Migrator
WarnAudited by ClawScan on May 10, 2026.
Overview
Migrator mostly matches its stated migration purpose, but its restore flow can write broad files into your home directory and applies decrypted archive contents before tight validation.
Use this only with archives you created and trust. Before importing, back up your existing ~/.openclaw and workspace, restore to a temporary directory if possible, inspect the contents, and avoid putting real passwords directly in shell commands.
Findings (5)
Artifact-based informational review of SKILL.md, metadata, install specs, static scan signals, and capability signals. ClawScan does not execute the skill or run runtime probes.
A crafted but decryptable .oca archive could place or overwrite unrelated files under the restore destination; with the normal home-directory restore workflow this could affect more than OpenClaw state.
The restore filter blocks only absolute paths and '..' traversal, then accepts all other relative archive entries. It does not allow-list expected OpenClaw paths such as .openclaw, clawd, .clawdbot, or manifest.json, and it does not prevent overwriting existing files.
const extractor = tar.x({
cwd: targetDir,
filter: (path) => {
...
if (normalizedPath.startsWith('/') || normalizedPath.includes('..')) {
...
return false;
}
return true;
},Restore into a temporary staging directory first, validate a signed or trusted manifest, allow-list only expected OpenClaw paths, and prompt or back up before overwriting files.
If an archive is corrupted or tampered with, extraction may already have modified files before decryption ultimately fails, leaving partial or corrupted state behind.
AES-GCM authentication is only checked at the end of decryption, but plaintext is streamed directly into the tar extractor before that final integrity check succeeds.
splitter.on('tag', (tag) => {
try {
decipher.setAuthTag(tag);
} catch (e) {
reject(new Error('Invalid auth tag'));
}
});
...
input.pipe(splitter).pipe(decipher).pipe(extractor);Decrypt and authenticate to a temporary file or buffer first, then extract only after authentication succeeds; clean up staged files on any failure.
A user following the example with a real password could accidentally expose the password protecting their migrated tokens and memory.
The security-sensitive archive password is shown as a command-line argument for an archive that contains tokens. Command-line secrets can be exposed through shell history, process listings, logs, or copied transcripts.
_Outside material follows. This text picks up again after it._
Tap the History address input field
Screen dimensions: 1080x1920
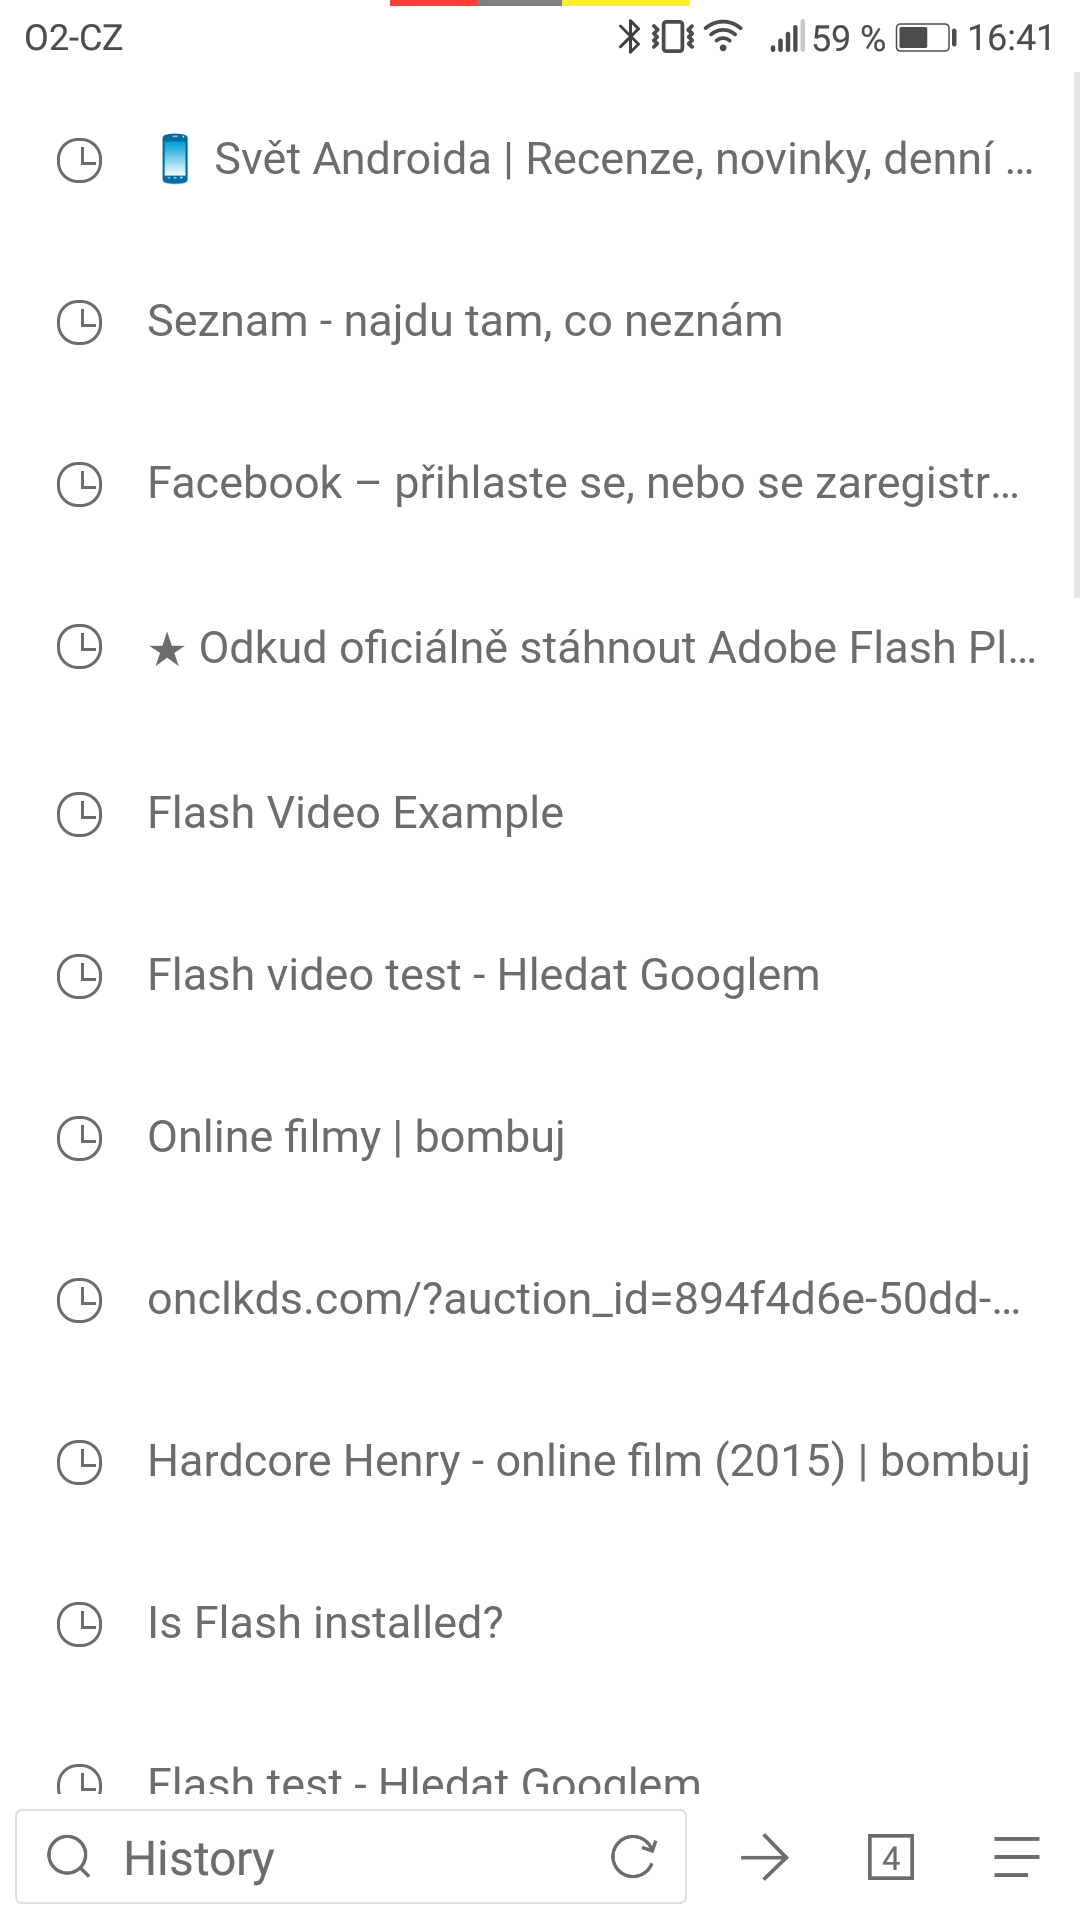coord(351,1857)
migrator export --out my-agent.oca --password "secret" ... This skill handles sensitive data (`openclaw.json`, `auth.token`).
Avoid putting real passwords on the command line; add an interactive hidden prompt or safer secret input, and update the docs to warn users.
Anyone who obtains both the archive and its password may be able to recover OpenClaw tokens or provider credentials from the migrated state.
The skill explicitly includes local OpenClaw configuration and auth material in the migration archive. This is expected for migration, but it carries delegated account/session authority.
This skill handles sensitive data (`openclaw.json`, `auth.token`).
Use a strong unique password, transfer archives only through trusted channels, delete old archives when finished, and rotate tokens if an archive is lost.
Restored memory or skills may carry forward private context, stale instructions, or poisoned behavior into future OpenClaw sessions.
The skill is designed to move persistent memory and skills to another machine. That is purpose-aligned, but those files can contain private information or instructions that influence future agent behavior.
description: Securely migrate OpenClaw Agent (config, memory, skills) to a new machine.
Import only archives you created or fully trust, review restored memory and skills after migration, and keep a backup of the destination state before import.